Sue Scott is an American actress and character voice actor (AFTRA/SAG/AEA) in Minneapolis and St. Paul, Minnesota. She is best known for her work as a radio comedy actor on Garrison Keillor's public radio show, A Prairie Home Companion, and for her work as a voice-over talent in radio and television commercials. She has also appeared in films and television.

She has appeared in productions at the History Theatre, Nautilus Music-Theater, Mixed Blood Theatre, The Minnesota Festival Theater, Illusion Theater, and Dudley Riggs' Brave New Workshop.

== Career ==

While a theater major at the University of Arizona, Scott performed in summer stock in Garrison, Iowa. Later she studied at The Second City in Chicago and acted at the Brave New Workshop in Minneapolis. That led to opportunities in local theater and advertising.

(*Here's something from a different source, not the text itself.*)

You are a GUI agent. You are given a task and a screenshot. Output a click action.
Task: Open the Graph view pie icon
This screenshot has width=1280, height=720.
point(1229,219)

Scott joined the cast of A Prairie Home Companion in 1992. Additionally, she played "Donna, the Makeup Lady" in the movie A Prairie Home Companion (released June 9, 2006), based on a screenplay by Keillor and filmed by Robert Altman at the Fitzgerald Theater in Saint Paul, Minnesota during the summer of 2005.

In 2017, Scott was honored as the Alumna of the Year for the College of Fine Arts at the University of Arizona

Since 2019 Scott has been producing a Podcast Island of Discarded Women.